Balis urged community members to be brave enough to take responsibility for the negative outcomes that occur after youth have been detained.  In one of the most notable moments from his address, Director Balis said, “It takes a lot more courage to feel accountable. When you read about young people involved with violence, I want us to think about the data. […] We know from the research that we are doing a lot of damage [when we lock kids up] and it take a lot more courage – courage like what is in all these communities– to really work with kids who are at the greatest risk in our community. ” . Watch Balis’ keynote speech.

Each of the three symposium panels focused on community connection at distinct stages of the youth justice system: prevention, during an active case, and at reentry.  The first panel was moderated by attorney and advocate Kimberly J. Martin, policy specialist at the Crime and Justice Institute.
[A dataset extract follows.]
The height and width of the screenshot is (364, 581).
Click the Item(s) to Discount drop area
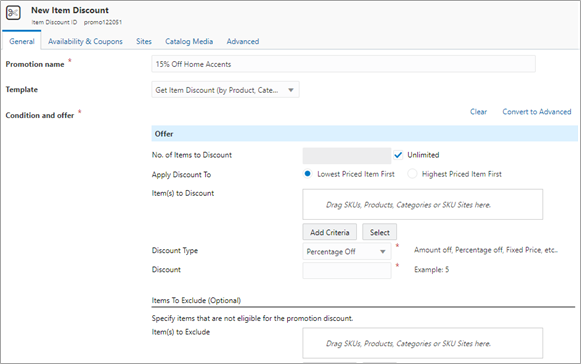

The panel discussed how community connection can  prevent youth justice-system involvement and identified the increased opportunities, narrative shifts and deeper investments that are needed to make youth safety a reality. Read more about Panel One: The Community is the Key to Preventing Youth Legal System Involvement

After a lunch break, Alice Wilkerson, executive director at Advance Maryland, moderated a panel about the importance of community connections for youth who have active court cases. Panelists shared the success of diversion and the ways that families, friends and service providers can help give youth the hope and skills they need to optimize their well-being during their court case. Read more about Panel Two: Promoting Community Bonds During Legal Proceedings

The final panel of the symposium was moderated by Professor Eduardo Ferrer, associate professor of law and policy director of the Juvenile Justice Initiative at Georgetown University Law Center, and focused on the barriers youth experience when reconnecting to community after justice system involvement. Panelists took time to reflect on the harm that youth face in facilities, and they identified strategies the community can take to help make youths’ experiences with confinement rare, brief, and nonrecurring. Read more about Panel Three: Fostering Youth Connection to Community During Re-Entry

CFCC Faculty Director Trivedi then closed out the day with her recollection of some of the most powerful quotes from the panelists and an invocation to fight for youth justice system transformations that treat all kids as if they were our kids. She expressed CFCC’s commitment to using its expertise in collaboration with the expertise of youths and their families, to reduce reliance on the formal court system to address youth misbehavior, and to expand the community’s capacity to be the warmth that children and families need. View Trivedi’s closing remarks.